Trying your hands on kettlebells as a dumbbell substitution is believed to improve grip, balance, and positioning. When compared to dumbells, kettlebell exercises show effective and faster results. Further, it can easily be manoeuvered to do explosive workouts, targeting the major muscle groups.

However, as the weight of the kettlebell rests beneath its handle, it becomes quite challenging to control the load. Apart from that, several other things to factor in when performing the kettlebell mentioned above exercises to avoid complications. They are as follows:

1. Correct Approach

  • If you are a beginner and have not trained in a gym before, it is best not to start with kettlebells. Therefore, seek professional help to understand how to switch muscles on and off to avoid injuries.
  • As kettlebell exercises require a certain amount of muscle, core strength, and control, individuals suffering from back pain must stay away from these exercises.
  • One must be cautious of dropping off the kettlebell when lifting the weight.
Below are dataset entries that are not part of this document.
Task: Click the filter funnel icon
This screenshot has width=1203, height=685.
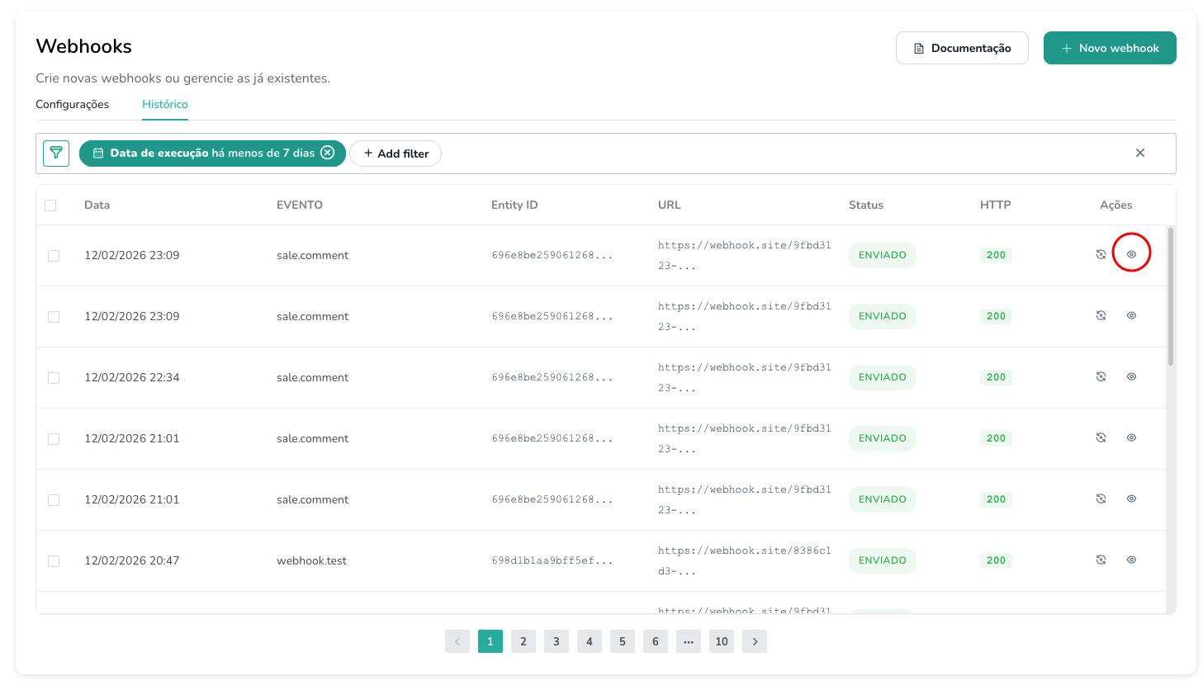Action: click(55, 153)
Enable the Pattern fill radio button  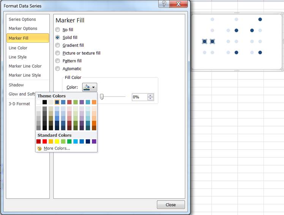(x=58, y=61)
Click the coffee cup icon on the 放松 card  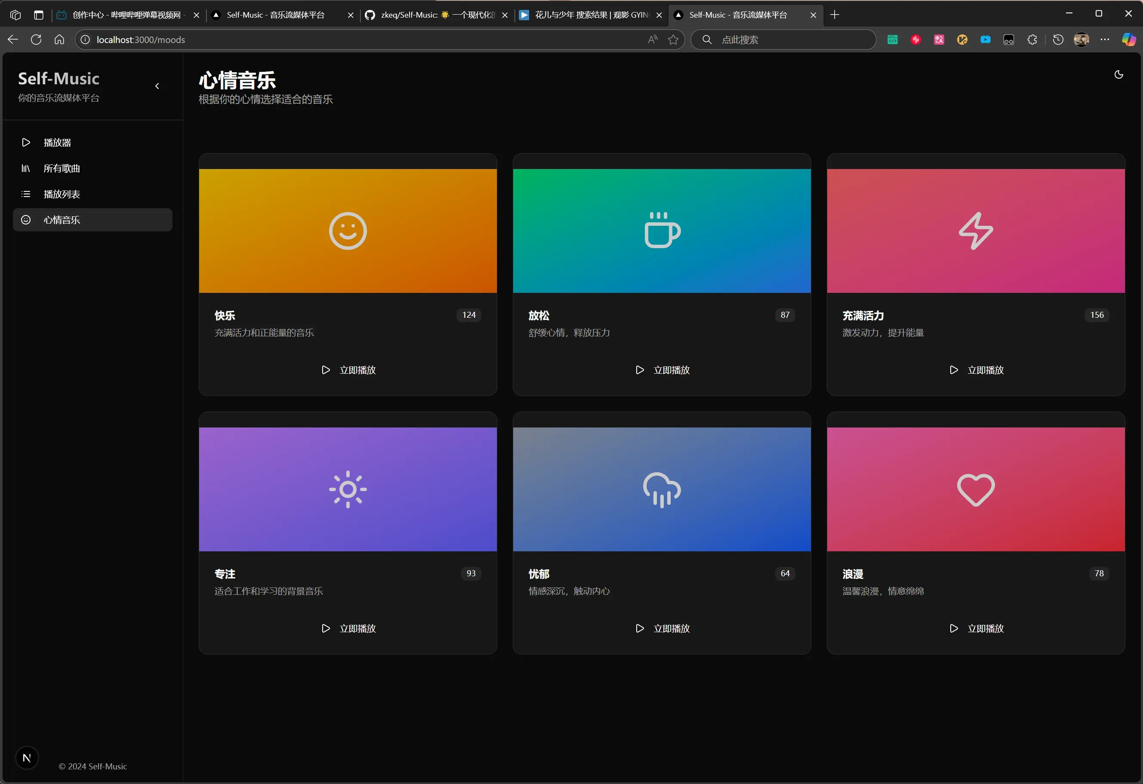(x=662, y=231)
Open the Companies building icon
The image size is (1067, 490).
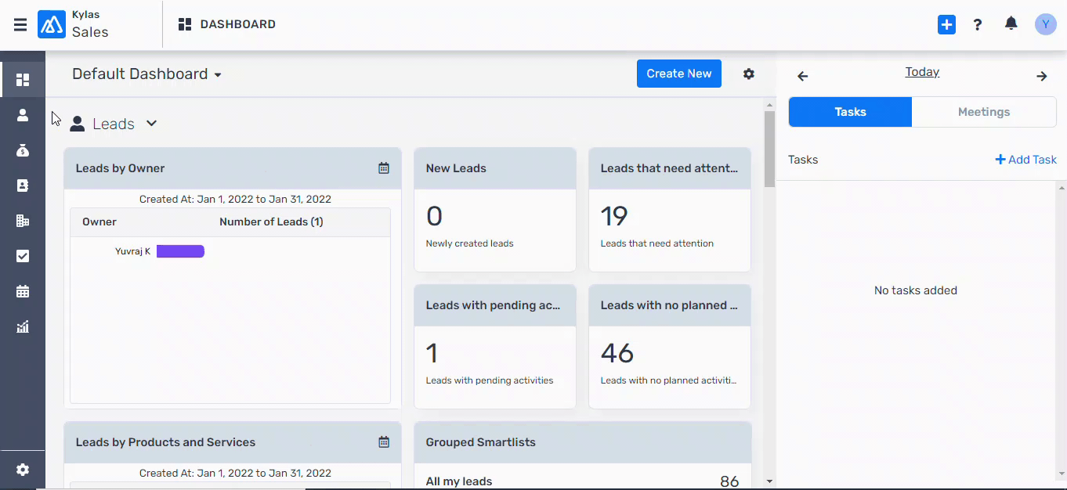23,221
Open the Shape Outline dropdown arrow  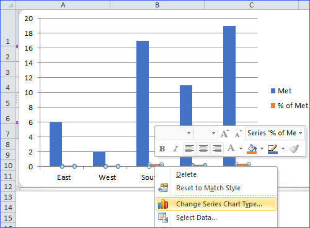coord(283,148)
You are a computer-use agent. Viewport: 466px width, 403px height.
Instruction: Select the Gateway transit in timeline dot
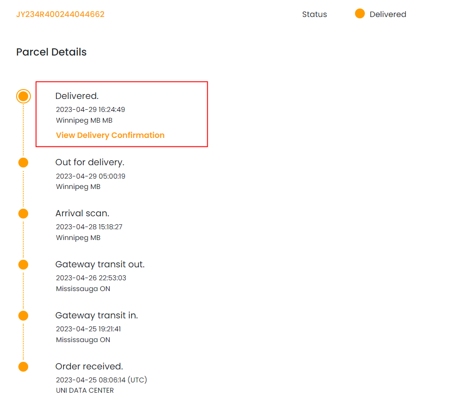point(23,316)
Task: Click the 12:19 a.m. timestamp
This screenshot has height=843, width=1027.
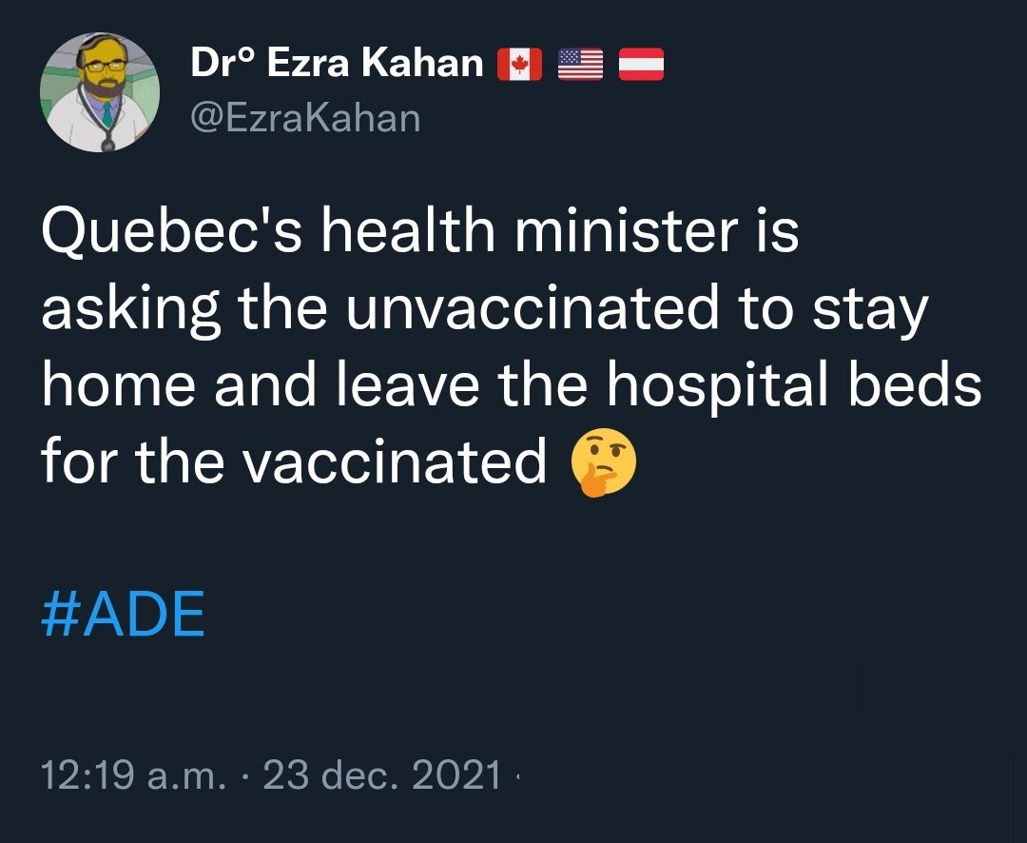Action: (x=133, y=775)
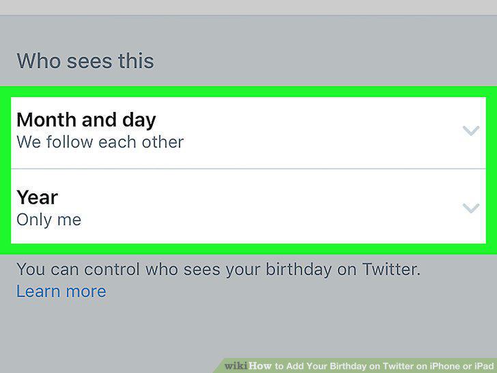
Task: Tap the light strip at top of screen
Action: point(249,7)
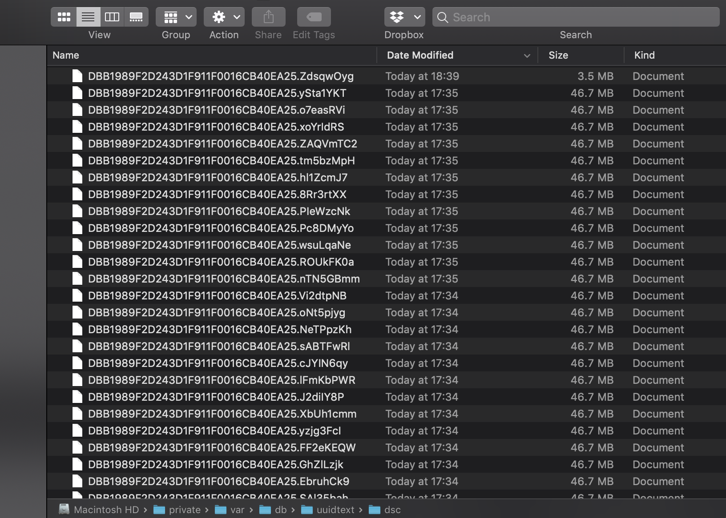Select the file ending in EbruhCk9
This screenshot has width=726, height=518.
[x=218, y=482]
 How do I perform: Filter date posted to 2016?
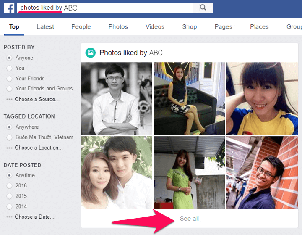[10, 186]
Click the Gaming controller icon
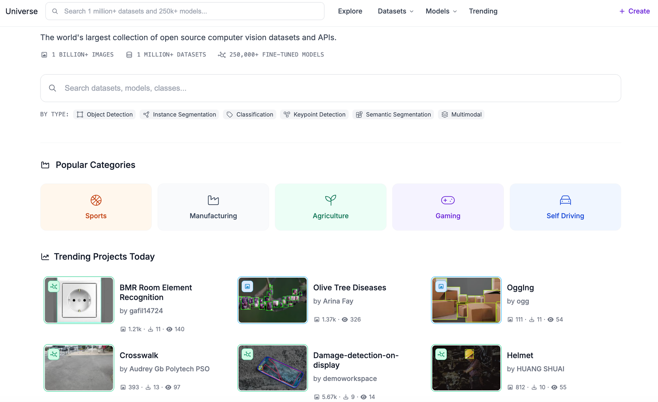Viewport: 658px width, 402px height. 448,200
To avoid slippage and get a tight grip, you can wear gym gloves while working out with kettlebells.
  • Being extremely strenuous, kettlebell exercises require full attention. It is best to perform kettlebell training and then engage in other activities. This will allow you to perform the rest activities with undivided attention and energy.

2. Accurate Techniques

  • Kettlebell exercises include a lot of swinging and thus must be handled carefully to avoid injuries. If you are new, start with a lighter weight under professional attention as per your level and skills.
  • These exercises demand performance attributes such as strength, mobility, motor control, stability, and coordination. Therefore, following accurate steps is the apt way to witness effective results.

3. Strong Grip

  • In case you feel the kettlebell is slipping from your grip during a move, never try to catch it in an awkward position and put your safety in jeopardy.
  • When lifting off the ground, keep your shoulder back and square to maintain accurate posture and utilise optimum strength. Remember that rounding your shoulders forward may lead to injury as the posture will engage smaller muscles to do the task instead of the ones that should.

4. Accurate Head and Neck Alignment

  • Like all other exercises, proper head and spine alignment is essential for kettlebell exercises. You need to balance the neck and the body to help your posture. This way, when you bend over forward, the posture will not strain any of the body parts. However, make sure not to bend too far in any direction.

5. Flexible Wrist

  • It is crucial to maintain a proper angle in the wrists while exercising with kettlebells to reduce the risks of injuries. Keep the wrist straight and not bent to avoid excess strain while moving.

6. Sufficient Space

  • Swinging moves require ample area without any obstructions. Therefore, while working out with kettlebells, choose an outdoor spot that is even and not slippery. If indoors, perform them on a rubber mat to avoid unwanted accidents.

It is best to consult a professional trainer to understand your capacity. Additionally, they can help you with the best kettlebell exercises based on your body type and requirement.

Frequently Asked Questions

What are the best kettlebell exercises to tone legs?

Turkish Get-up, Single-leg Deadlift, Wall Sit, Bulgarian Split Squat, Sumo Squat, Back Squat, etc., are among the top kettlebell exercises to tone your legs for

Name some of the low-intensity kettlebell exercises to reduce fat?

Plank Pull Through, Single-arm Chest Press, Windmill, Front Squat, etc. are some popular low-intensity kettlebell exercises to lose weight effectively.